On Wed, 28 Jun 2017 01:35:18 -0000 "William Mattison" mattison.computer@yahoo.com wrote:
(replying to all three messages)
When I boot, the bios display says it is UEFI. Am I mis-understanding what that means? Am I mis-using the term?
Your system supports efi, but it seems you aren't using it.
My /boot directory has only two sub-directories: "grub" and "grub2", no sub-directory "efi".
Not sure why this is. The fact that you have a grub directory implies to me that you have been upgrading this system for a while. I don't have a grub directory in /boot, since it is legacy and deprecated.
Each of the two sub-directories has a file called "grub.cfg". The two files are identical, except for permissions.
In /etc/fstab, the UUIDs are already correct, based on output by both the blkid command and the lsblk command (which blkid's man page says I really should use instead).
Confirming Joe's comment.
I tried the grub2-mkconfig command in both sub-directories. Then I rebooted. The new menu has Fedora, other Fedora options, Windows 7 (on /dev/sda1), and Windows 7 (on /dev/sda2). Each option appears to boot up correctly, though I did not attempt to actually log in to a windows account.
It appears to have worked.
Why are there two menu entries for windows?
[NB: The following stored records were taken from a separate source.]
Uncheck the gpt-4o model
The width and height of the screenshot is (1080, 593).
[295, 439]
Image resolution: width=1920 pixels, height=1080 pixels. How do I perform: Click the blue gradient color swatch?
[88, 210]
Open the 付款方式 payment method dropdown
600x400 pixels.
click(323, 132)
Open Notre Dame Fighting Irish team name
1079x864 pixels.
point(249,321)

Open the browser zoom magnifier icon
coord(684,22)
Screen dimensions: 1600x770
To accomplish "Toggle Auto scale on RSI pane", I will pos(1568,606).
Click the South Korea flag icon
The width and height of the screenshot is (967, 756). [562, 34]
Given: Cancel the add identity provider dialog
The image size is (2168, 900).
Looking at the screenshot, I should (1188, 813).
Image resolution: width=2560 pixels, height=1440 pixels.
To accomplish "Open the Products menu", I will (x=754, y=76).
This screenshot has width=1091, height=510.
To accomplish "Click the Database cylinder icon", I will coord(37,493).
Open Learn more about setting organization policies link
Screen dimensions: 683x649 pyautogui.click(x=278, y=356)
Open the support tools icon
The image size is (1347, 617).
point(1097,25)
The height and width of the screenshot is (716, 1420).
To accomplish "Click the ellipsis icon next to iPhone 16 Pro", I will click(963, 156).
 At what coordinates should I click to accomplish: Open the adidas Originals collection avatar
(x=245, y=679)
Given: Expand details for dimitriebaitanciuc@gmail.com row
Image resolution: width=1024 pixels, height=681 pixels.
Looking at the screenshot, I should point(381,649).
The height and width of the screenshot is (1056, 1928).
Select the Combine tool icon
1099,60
On this system, sda1 is the master boot record, sda2 is the windows partition.
I don't think the MBR is given a partition assignment. I don't run windows, so I'm unfamiliar with how it is organized, but I seem to recall reading that it can have a backup partition, so one of them might be that.
After signing in to Fedora, I get a crash message saying vmlinuz crashed. I couldn't catch the whole message. Yet the system does seem to work. What's going on?
Try reinstalling the latest kernel, or booting an older kernel. Are there any other messages that would indicate the problem in journalctl -b? It seems that the kernel is having a problem, but it is not fatal. Something misconfigured?